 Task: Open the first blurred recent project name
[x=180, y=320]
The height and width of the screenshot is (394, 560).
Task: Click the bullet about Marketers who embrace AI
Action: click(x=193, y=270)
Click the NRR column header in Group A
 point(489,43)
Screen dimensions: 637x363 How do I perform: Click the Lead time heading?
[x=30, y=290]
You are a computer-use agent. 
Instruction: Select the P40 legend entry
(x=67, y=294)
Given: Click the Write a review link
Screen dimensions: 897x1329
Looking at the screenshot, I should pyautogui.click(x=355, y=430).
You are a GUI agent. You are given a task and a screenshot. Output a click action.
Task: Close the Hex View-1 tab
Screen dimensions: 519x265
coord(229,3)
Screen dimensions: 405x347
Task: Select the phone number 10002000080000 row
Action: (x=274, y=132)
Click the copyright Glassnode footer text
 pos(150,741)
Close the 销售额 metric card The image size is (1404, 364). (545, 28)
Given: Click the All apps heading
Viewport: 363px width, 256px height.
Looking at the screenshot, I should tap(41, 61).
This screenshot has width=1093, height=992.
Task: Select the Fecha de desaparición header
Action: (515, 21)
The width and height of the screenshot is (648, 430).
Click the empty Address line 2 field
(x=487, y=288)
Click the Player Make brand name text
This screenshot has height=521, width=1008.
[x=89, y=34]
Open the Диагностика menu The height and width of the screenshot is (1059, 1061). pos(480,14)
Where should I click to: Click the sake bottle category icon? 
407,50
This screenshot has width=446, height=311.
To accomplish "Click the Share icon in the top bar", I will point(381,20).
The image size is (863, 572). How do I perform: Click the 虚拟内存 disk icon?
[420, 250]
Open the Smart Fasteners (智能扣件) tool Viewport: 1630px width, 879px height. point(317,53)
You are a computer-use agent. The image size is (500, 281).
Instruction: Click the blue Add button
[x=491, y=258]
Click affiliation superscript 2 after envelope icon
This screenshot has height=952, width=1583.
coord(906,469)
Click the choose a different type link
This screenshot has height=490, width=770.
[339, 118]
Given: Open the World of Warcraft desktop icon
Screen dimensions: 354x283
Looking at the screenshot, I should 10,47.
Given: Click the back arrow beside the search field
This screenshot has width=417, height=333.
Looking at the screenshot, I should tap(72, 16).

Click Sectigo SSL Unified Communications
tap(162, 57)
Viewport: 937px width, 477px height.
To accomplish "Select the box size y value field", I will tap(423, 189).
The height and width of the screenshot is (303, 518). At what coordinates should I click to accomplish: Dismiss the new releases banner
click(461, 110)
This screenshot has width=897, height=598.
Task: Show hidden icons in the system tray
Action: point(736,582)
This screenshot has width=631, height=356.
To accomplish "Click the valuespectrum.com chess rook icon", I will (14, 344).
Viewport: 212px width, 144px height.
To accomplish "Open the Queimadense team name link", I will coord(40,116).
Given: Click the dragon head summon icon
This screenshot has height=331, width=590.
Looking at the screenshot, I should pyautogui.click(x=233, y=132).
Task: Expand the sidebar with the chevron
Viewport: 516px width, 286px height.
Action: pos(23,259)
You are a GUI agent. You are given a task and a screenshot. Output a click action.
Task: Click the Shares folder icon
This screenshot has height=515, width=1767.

^^^^

## EXERCISE DIRECTIONS
Every line of the listing above is to be repeated exactly as written.

## RESULT
 Task: Open the first blurred recent project name
[x=180, y=320]
The height and width of the screenshot is (394, 560).
Task: Click the bullet about Marketers who embrace AI
Action: click(x=193, y=270)
Click the NRR column header in Group A
 point(489,43)
Screen dimensions: 637x363 How do I perform: Click the Lead time heading?
[x=30, y=290]
You are a computer-use agent. 
Instruction: Select the P40 legend entry
(x=67, y=294)
Given: Click the Write a review link
Screen dimensions: 897x1329
Looking at the screenshot, I should pyautogui.click(x=355, y=430).
You are a GUI agent. You are given a task and a screenshot. Output a click action.
Task: Close the Hex View-1 tab
Screen dimensions: 519x265
coord(229,3)
Screen dimensions: 405x347
Task: Select the phone number 10002000080000 row
Action: (x=274, y=132)
Click the copyright Glassnode footer text
 pos(150,741)
Close the 销售额 metric card The image size is (1404, 364). (545, 28)
Given: Click the All apps heading
Viewport: 363px width, 256px height.
Looking at the screenshot, I should tap(41, 61).
This screenshot has width=1093, height=992.
Task: Select the Fecha de desaparición header
Action: (515, 21)
The width and height of the screenshot is (648, 430).
Click the empty Address line 2 field
(x=487, y=288)
Click the Player Make brand name text
This screenshot has height=521, width=1008.
[x=89, y=34]
Open the Диагностика menu The height and width of the screenshot is (1059, 1061). pos(480,14)
Where should I click to: Click the sake bottle category icon? 
407,50
This screenshot has width=446, height=311.
To accomplish "Click the Share icon in the top bar", I will point(381,20).
The image size is (863, 572). How do I perform: Click the 虚拟内存 disk icon?
[420, 250]
Open the Smart Fasteners (智能扣件) tool Viewport: 1630px width, 879px height. point(317,53)
You are a computer-use agent. The image size is (500, 281).
Instruction: Click the blue Add button
[x=491, y=258]
Click affiliation superscript 2 after envelope icon
This screenshot has height=952, width=1583.
coord(906,469)
Click the choose a different type link
This screenshot has height=490, width=770.
[339, 118]
Given: Open the World of Warcraft desktop icon
Screen dimensions: 354x283
Looking at the screenshot, I should 10,47.
Given: Click the back arrow beside the search field
This screenshot has width=417, height=333.
Looking at the screenshot, I should tap(72, 16).

Click Sectigo SSL Unified Communications
tap(162, 57)
Viewport: 937px width, 477px height.
To accomplish "Select the box size y value field", I will tap(423, 189).
The height and width of the screenshot is (303, 518). At what coordinates should I click to accomplish: Dismiss the new releases banner
click(461, 110)
This screenshot has width=897, height=598.
Task: Show hidden icons in the system tray
Action: point(736,582)
This screenshot has width=631, height=356.
To accomplish "Click the valuespectrum.com chess rook icon", I will (14, 344).
Viewport: 212px width, 144px height.
To accomplish "Open the Queimadense team name link", I will coord(40,116).
Given: Click the dragon head summon icon
This screenshot has height=331, width=590.
Looking at the screenshot, I should pyautogui.click(x=233, y=132).
Task: Expand the sidebar with the chevron
Viewport: 516px width, 286px height.
Action: pos(23,259)
You are a GUI agent. You are given a task and a screenshot. Output a click action.
Task: Click the Shares folder icon
This screenshot has height=515, width=1767.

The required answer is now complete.